Apparently, the argument runs, there are hidden synergies that make expertise in examining banks and writing consumer protection regulations useful in setting monetary policy. In fact, collecting diverse responsibilities in one institution fundamentally violates the principle of comparative advantage, akin to asking a plumber to check the wiring in your basement.
There is an easily verifiable test. The arm of the Fed that sets monetary policy, the Federal Open Market Committee (FOMC), has scrupulously kept transcripts of its meetings over the decades. (I should know, as I was the FOMC secretary for a time.) After a lag of five years, this record is released to the public. If the FOMC made materially better decisions because of the Fed’s role in supervision, there should be instances of informed discussion of the linkages. Anyone making the case for beneficial spillovers should be asked to produce numerous relevant excerpts from that historical resource. I don’t think they will be able to do so.
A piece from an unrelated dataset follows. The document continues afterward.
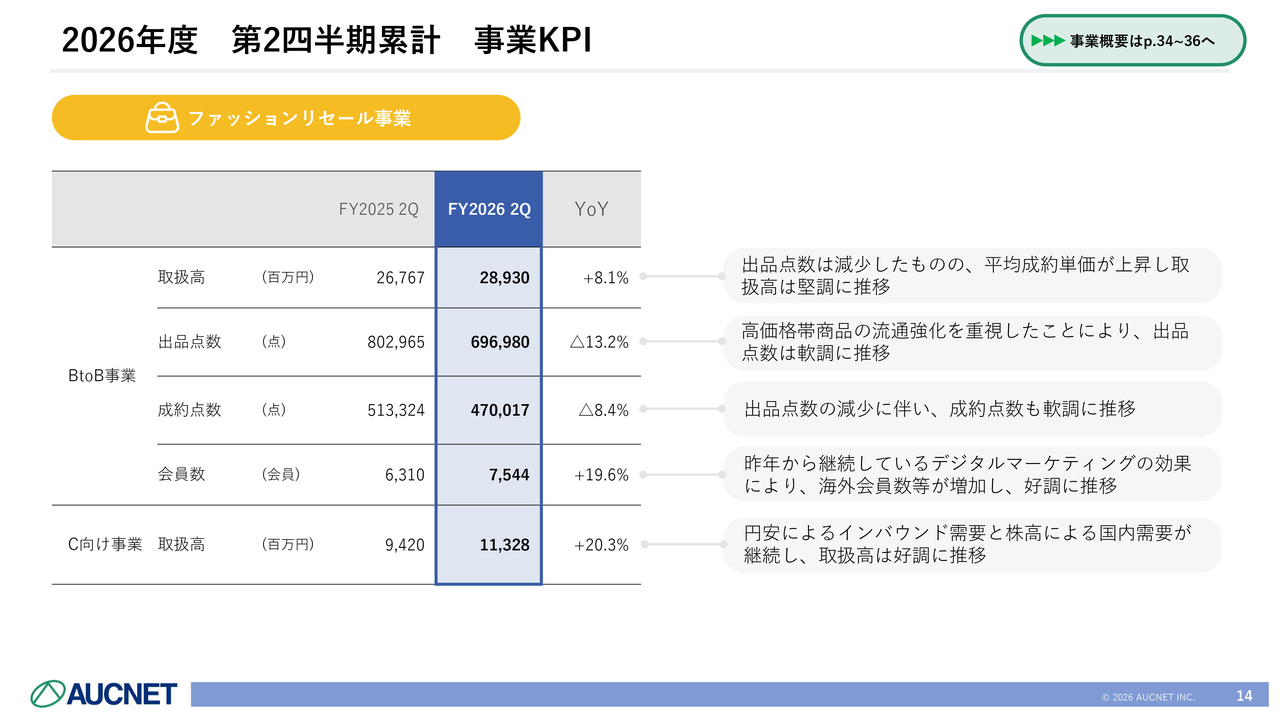This screenshot has height=720, width=1280.
Task: Click the handbag icon in yellow banner
Action: [x=162, y=118]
On monetary policy he has many statements that are mildly dovish, mostly supportive of Bernanke’s policy preferences. This doesn’t prove anything, but it’s consistent with Ball’s claim that Bernanke is a Reinhartian central banker. I certainly did not find calls for level targeting, NGDP targeting, or raising the inflation target to 4%. For now, Ball’s paper is the best explanation of the evolution of Bernanke’s policy views.